O secretário-geral mantém contactos permanentes com as partes interessadas, acrescentou Dujarric.

"É nosso dever comum fazer todos os esforços para evitar uma guerra no Golfo que o mundo não pode permitir-se", afirmou Guterres.

A tensão entre os Estados Unidos e o Irão voltou a aumentar esta madrugada, depois de mais de uma dúzia de mísseis iranianos terem sido lançados contra duas bases iraquianas com tropas norte-americanas, em Ain al-Assad (oeste) e Erbil (norte).

O ataque foi reivindicado pelos Guardas da Revolução iranianos como uma “operação de vingança”, em retaliação pela morte do general Qassem Soleimani, comandante da sua força Al-Quds, na sexta-feira, num ataque aéreo em Bagdad ordenado pelo Presidente norte-americano, Donald Trump.

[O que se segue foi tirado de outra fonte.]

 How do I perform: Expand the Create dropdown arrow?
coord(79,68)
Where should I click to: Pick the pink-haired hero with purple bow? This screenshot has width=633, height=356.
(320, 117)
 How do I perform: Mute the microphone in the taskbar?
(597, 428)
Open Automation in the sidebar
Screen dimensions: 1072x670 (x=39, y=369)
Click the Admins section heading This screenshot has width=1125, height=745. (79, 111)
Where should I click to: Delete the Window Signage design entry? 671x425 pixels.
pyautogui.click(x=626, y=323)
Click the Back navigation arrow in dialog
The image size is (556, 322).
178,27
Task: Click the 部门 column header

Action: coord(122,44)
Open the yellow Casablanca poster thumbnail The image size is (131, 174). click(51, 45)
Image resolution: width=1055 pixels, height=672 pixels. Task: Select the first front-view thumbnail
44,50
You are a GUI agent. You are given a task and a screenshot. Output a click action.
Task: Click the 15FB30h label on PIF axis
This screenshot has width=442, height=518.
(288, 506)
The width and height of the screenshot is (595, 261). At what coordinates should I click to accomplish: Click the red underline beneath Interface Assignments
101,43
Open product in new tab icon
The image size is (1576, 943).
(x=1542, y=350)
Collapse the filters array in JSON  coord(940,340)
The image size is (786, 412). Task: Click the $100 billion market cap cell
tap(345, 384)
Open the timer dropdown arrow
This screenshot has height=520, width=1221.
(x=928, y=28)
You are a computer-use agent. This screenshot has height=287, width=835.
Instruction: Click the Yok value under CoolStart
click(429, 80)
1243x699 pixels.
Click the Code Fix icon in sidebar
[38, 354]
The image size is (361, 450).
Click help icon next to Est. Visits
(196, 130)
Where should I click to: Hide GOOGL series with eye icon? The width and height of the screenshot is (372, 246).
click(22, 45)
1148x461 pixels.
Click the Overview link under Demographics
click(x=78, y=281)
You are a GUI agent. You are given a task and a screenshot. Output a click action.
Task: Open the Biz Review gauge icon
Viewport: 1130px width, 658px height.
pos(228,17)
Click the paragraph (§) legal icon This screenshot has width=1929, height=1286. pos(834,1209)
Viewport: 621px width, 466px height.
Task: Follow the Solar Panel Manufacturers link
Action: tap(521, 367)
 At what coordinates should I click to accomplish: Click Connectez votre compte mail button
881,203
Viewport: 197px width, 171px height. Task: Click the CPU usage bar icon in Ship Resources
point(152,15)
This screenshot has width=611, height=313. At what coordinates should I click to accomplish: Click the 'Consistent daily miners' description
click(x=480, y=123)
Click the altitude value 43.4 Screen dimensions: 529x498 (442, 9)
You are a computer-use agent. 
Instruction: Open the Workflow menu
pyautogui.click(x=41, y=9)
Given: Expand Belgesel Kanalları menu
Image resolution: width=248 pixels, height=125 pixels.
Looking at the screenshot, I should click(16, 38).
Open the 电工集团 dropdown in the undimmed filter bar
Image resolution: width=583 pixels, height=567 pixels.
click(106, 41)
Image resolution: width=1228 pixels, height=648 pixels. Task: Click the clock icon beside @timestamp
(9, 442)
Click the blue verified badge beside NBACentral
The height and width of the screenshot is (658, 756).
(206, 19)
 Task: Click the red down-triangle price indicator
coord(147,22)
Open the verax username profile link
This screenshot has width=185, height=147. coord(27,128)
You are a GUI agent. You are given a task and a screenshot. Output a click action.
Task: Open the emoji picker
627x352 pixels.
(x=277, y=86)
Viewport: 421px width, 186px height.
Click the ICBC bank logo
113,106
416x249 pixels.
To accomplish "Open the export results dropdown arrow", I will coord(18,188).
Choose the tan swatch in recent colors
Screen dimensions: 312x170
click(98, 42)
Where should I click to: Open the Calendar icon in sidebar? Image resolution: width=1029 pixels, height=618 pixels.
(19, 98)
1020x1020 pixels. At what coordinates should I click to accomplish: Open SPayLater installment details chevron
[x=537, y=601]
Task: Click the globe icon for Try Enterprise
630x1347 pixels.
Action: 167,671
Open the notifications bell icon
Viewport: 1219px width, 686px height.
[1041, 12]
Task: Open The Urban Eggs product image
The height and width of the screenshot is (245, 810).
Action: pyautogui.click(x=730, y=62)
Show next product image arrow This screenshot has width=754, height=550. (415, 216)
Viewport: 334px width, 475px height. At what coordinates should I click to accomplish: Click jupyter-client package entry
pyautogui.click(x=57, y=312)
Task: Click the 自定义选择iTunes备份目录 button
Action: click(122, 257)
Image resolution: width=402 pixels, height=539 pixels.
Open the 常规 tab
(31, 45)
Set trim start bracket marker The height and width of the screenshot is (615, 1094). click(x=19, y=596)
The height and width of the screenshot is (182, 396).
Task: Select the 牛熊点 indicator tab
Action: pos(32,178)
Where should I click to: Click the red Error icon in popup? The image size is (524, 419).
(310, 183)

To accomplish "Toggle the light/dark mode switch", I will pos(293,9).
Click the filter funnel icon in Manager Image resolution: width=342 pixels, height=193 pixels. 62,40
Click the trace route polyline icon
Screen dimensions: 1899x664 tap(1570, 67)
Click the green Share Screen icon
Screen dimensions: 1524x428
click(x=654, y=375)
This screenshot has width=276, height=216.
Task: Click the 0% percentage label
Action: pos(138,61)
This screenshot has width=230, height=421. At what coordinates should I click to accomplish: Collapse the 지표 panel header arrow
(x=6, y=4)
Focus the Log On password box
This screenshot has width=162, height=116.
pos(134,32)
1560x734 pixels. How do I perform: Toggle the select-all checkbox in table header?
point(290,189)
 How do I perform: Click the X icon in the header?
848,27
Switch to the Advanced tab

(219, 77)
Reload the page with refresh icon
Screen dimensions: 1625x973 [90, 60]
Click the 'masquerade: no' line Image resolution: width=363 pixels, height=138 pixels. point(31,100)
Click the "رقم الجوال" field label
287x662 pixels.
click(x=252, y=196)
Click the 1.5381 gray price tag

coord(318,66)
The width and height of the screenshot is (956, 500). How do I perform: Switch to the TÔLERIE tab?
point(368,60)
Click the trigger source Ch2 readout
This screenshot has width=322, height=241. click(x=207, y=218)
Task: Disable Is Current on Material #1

A televisão estatal iraniana referiu que aquela operação militar foi designada “Mártir Soleimani” e que matou “pelo menos 80 militares norte-americanos”, mas os Estados Unidos não confirmaram a existência de baixas.

O ministro da Defesa Nacional, João Gomes Cravinho, disse que os militares portugueses no Iraque estão “fora de qualquer tipo de perigo”, aquartelados a mais de 200 quilómetros dos locais onde caíram os mísseis iranianos.

A autoridade federal norte-americana para a aviação (FAA) proibiu aviões e pilotos comerciais norte-americanos de voarem sobre áreas do Iraque, Irão, Golfo Pérsico e Golfo de Omã.

Várias companhias aéreas, como a Lufthansa, Emirates e Malaysia Airlines suspenderam hoje os voos sobre o Iraque e o Irão ou alteraram rotas para evitar o espaço aéreo dos dois países.